Forget modern weather prediction models, horoscopes are taking over. Weathermen are blending their meterological data with astrological kundalis to predict rainfall. Indian Meteorological Department (IMD) and Central Research Institute for Dryland Agriculture (CRIDA), Hyderabad, have kick-started a pilot project that will blend well-proven scientific meteorological data, backed by mathematical calculations, with astronomical data for weather prediction.
Visibly excited about this new field called astro-meteorology, CRIDA director YS Ramakrishna says, “Agricultural practices are largely weather-sensitive. So far, the relationship between weather events across the world had to be correlated with the local weather conditions over the past century that led to a scientific way of weather forecasting. Closer home, since 1990s, scientists have been making medium range weather predictions with moderate success. However, with the annual monsoon phenomenon beginning to behave abnormally during the past few years, their predictions have been going haywire.” This, despite the fact that improved methods have been generated and a 16 parameter model been used by IMD for predicting long-range rainfall .
So far, modern science has been at crossroads when it comes to weather prediction. Moreover, a major problem arises when prediction has to be made for smaller regions, especially to understand the local weather conditions, mainly the rainfall, thermal and humidity, etc. Keeping in mind the systematic changes taking place in the tropical circulation pattern, new parameters have been added and a new prediction model developed by IMD.

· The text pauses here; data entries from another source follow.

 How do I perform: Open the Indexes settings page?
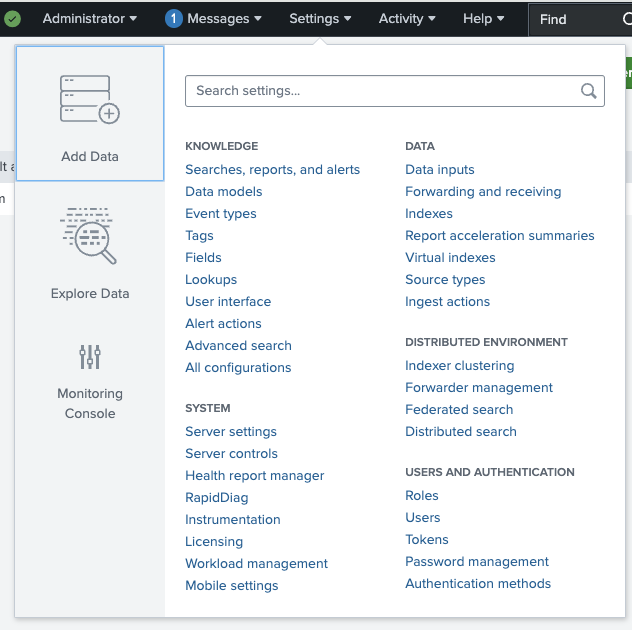429,214
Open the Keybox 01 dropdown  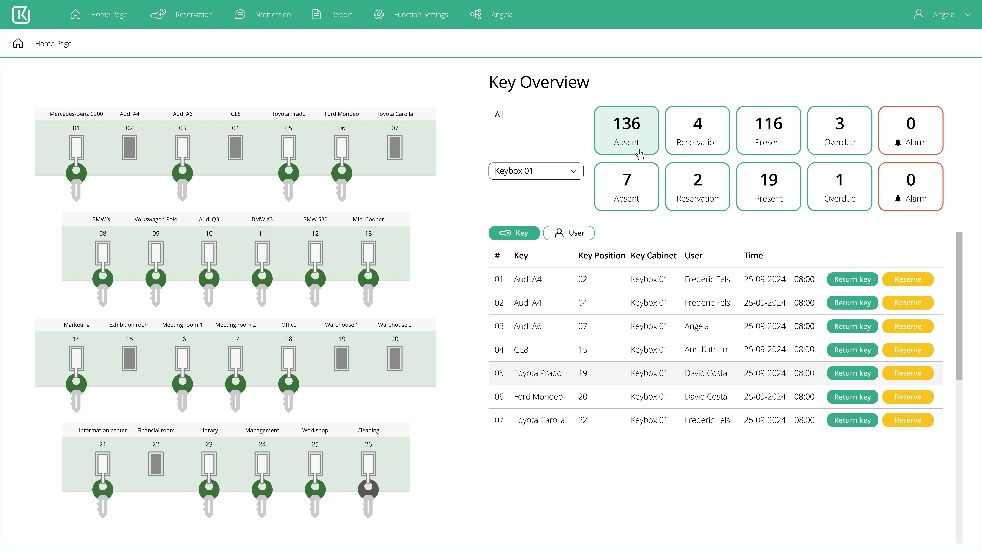click(x=536, y=171)
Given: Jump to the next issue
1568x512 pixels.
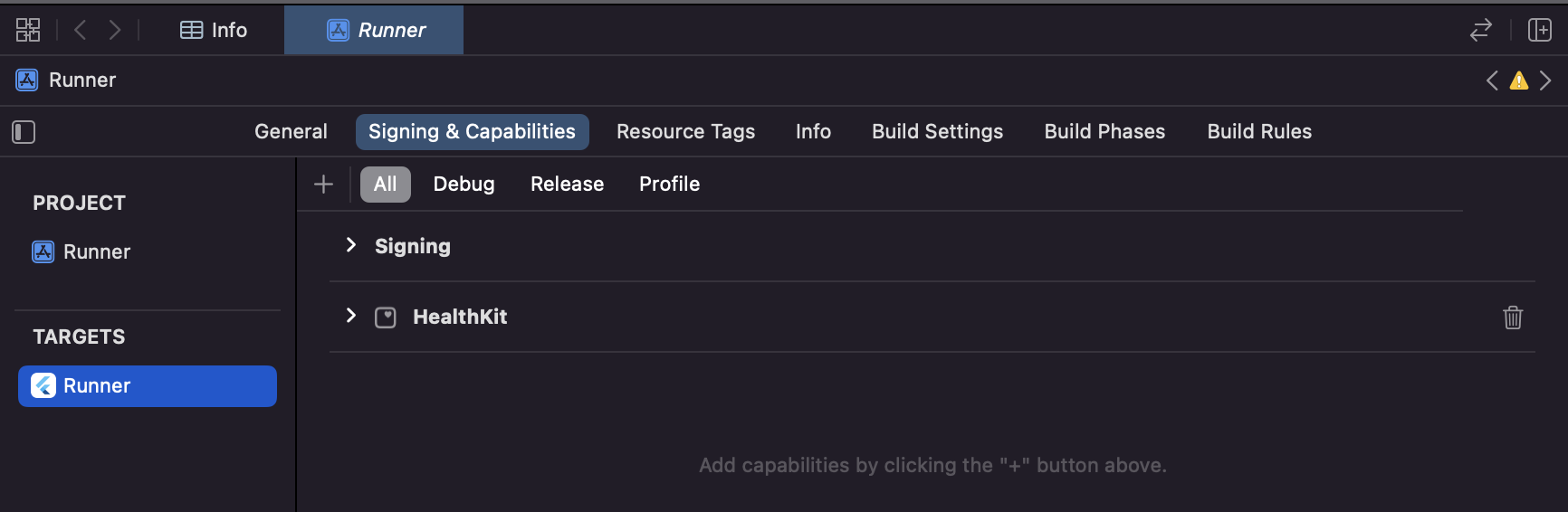Looking at the screenshot, I should point(1545,81).
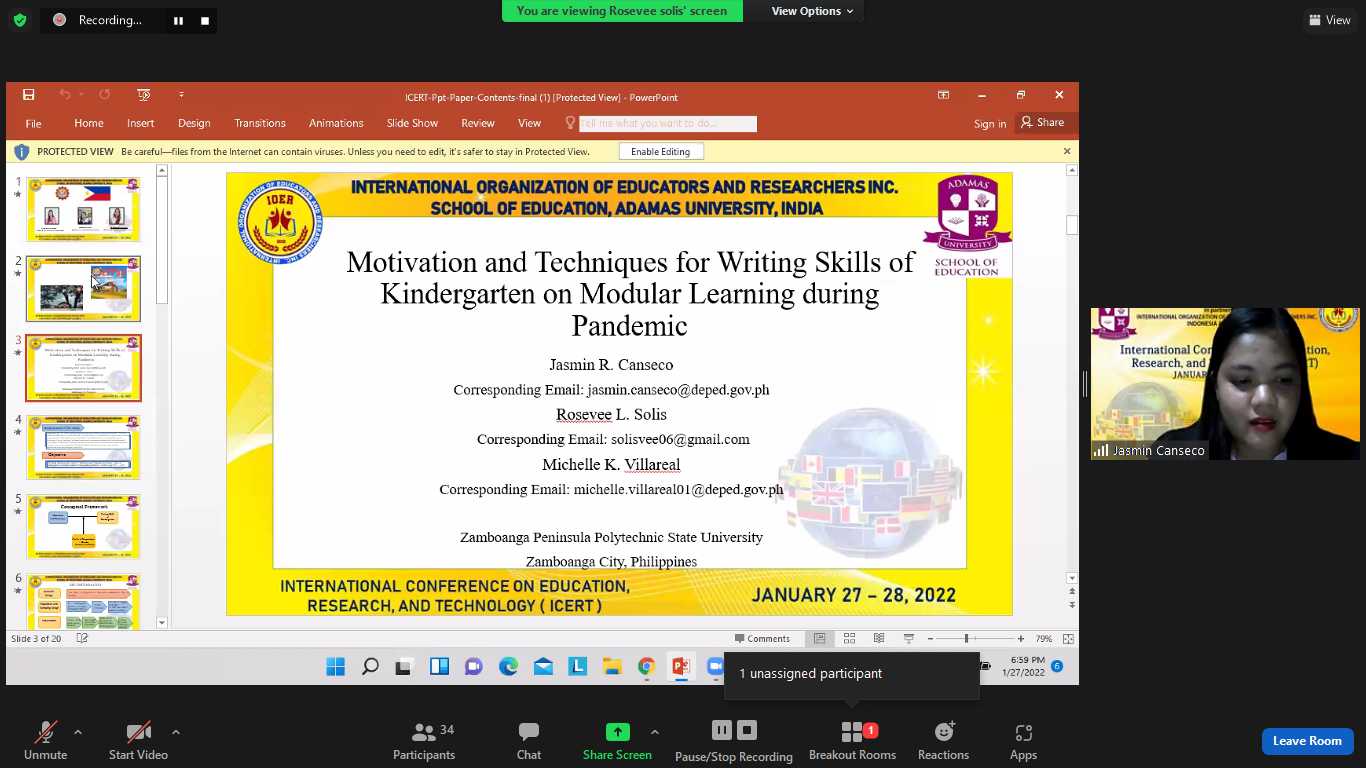Expand audio options arrow beside Unmute
This screenshot has width=1366, height=768.
click(x=78, y=732)
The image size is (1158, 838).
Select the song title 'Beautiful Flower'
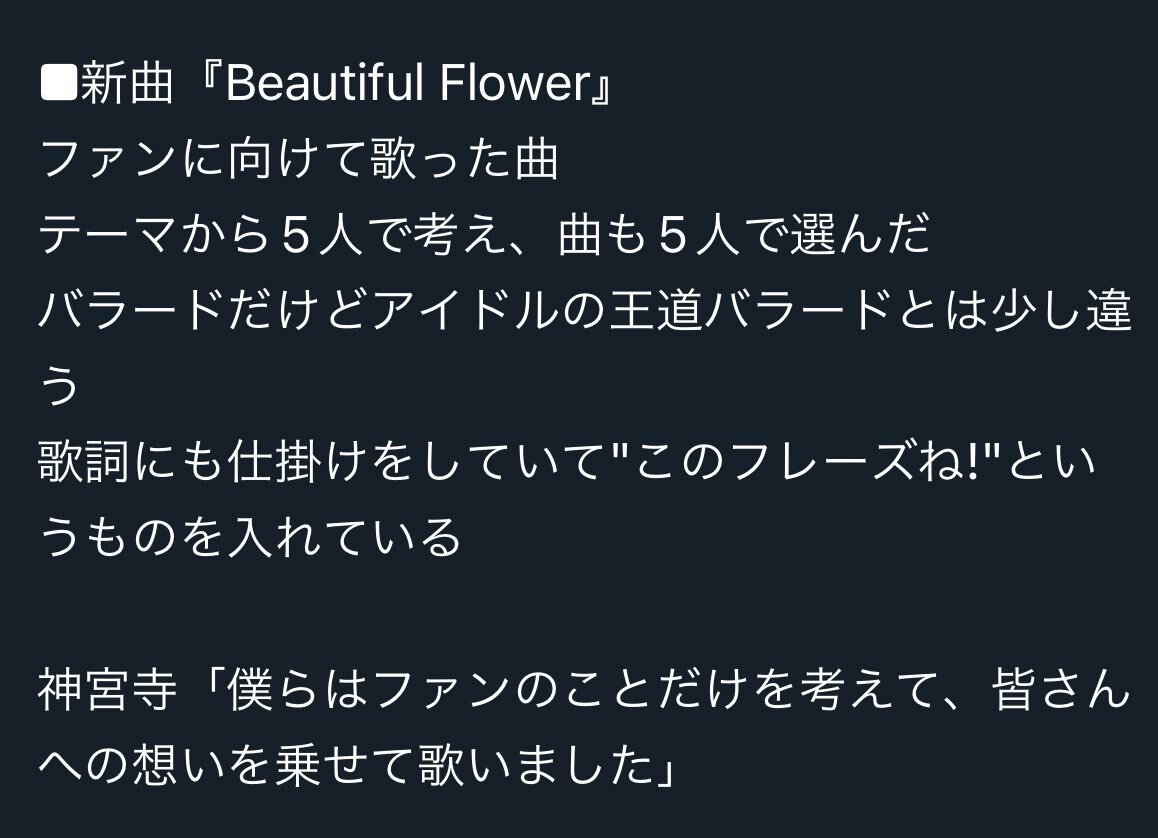pos(407,83)
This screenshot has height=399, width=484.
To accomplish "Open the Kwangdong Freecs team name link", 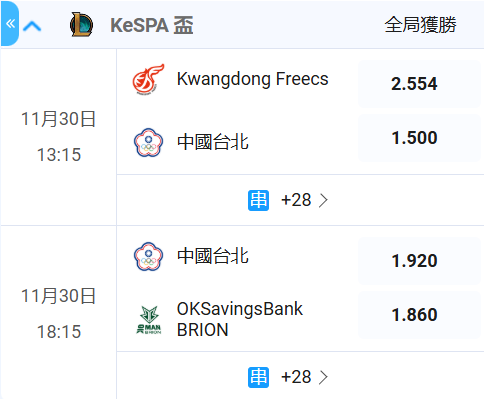I will click(x=252, y=79).
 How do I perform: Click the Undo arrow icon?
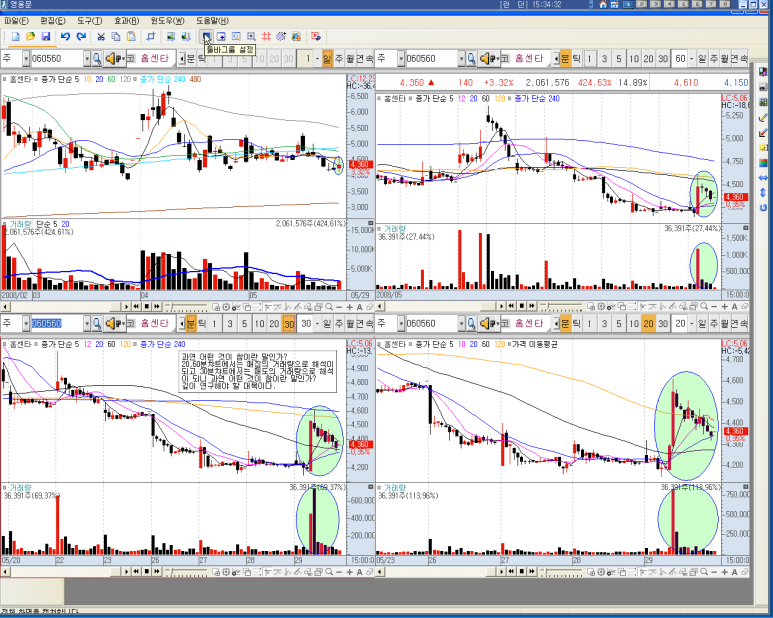(x=65, y=37)
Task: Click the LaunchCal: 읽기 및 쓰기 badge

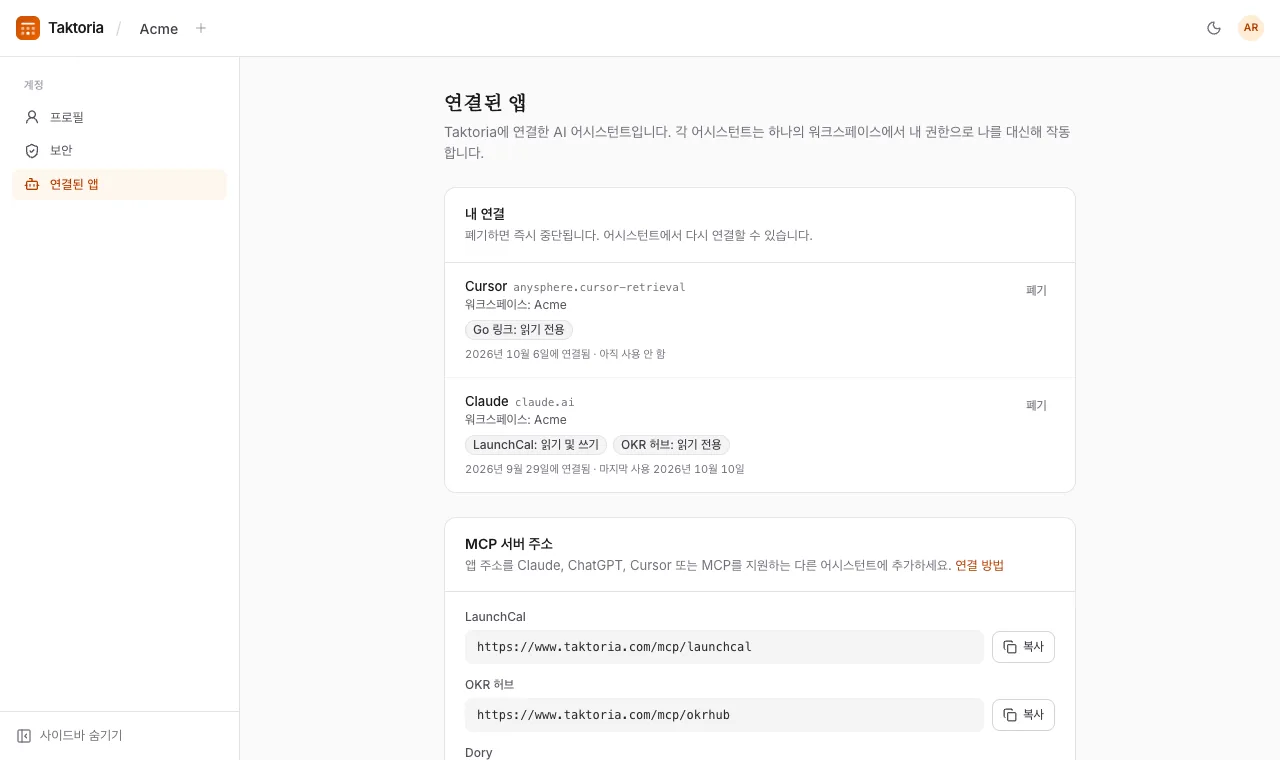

The new methodology is interesting as scientists attempt to arrive at the rainfall prediction based on star positions. Surprised, but let’s look at our traditional astronomical knowledge wherein, astronomical data plays a major decision maker. Can this data, derived based on the star positions, used for predicting rainfall? “There is accuracy rate of 60-70% and there is always a relevance of ancient wisdom for weather forecasting for improving agro-advisories,’’ Ramakrishna points out.
A peep into the past throws up interesting reading too. During the Vedic age, when sage Varahamihira wrote two important works — Panchasiddhantika and Brihat Samhita — it goes without saying that there existed a traditional wisdom for weather prediction. In fact, the prediction of sunrise and sunset is followed till date.
Unraveling the intricacies of astronomy further, Gayatri astronomy expert Devi Vasudev says, when the Sun traverses star Krittika, the summer heat gets intensified as this star is associated with Sun, the fire god in Vedic texts. And this is precisely the time, when the mercury shoots up. The stars are ruled by natural elements and it is believed that movement of Sun and Saturn in conjunction imply that winter is ahead. Similarly, dry weather will prevail if Sun and Jupiter conjoin, while with Venus rainfall is round the corner, and so on.
IMD scientists inform that a pilot project has been initiated by the Gujarat government to blend the astronomical data with scientifical data for better rainfall prediction. “The potential for Jyotisha to forecast monsoons, if explored, can help to a large extent in improving accuracy based on modern methods,” Vasudev says in a theme paper presented in a recent meeting at CRIDA. The paper highlights that Sun’s entry into a constellation changes the weather pattern and solar ingress into Scorpio has a bearing on monsoon.
Mr Ramakrishna says that these studies point out towards the long-term prediction of rainfall based on astrological parameters that are generated by careful and systematic observation and experience. “These are in no manner inferior to the research models used by modern scientists,” he adds. In no uncertain terms, the next move by IMD and CRIDA is to work together to see how far the data can be blended to draw on the strengths of each segment.
A working group has been formed along with IMD and state agricultural universities and CRIDA is the nodal agency to bring out a medium range prediction model and blend it with latest techniques. Its time to trust the weatherman, at least for the time being.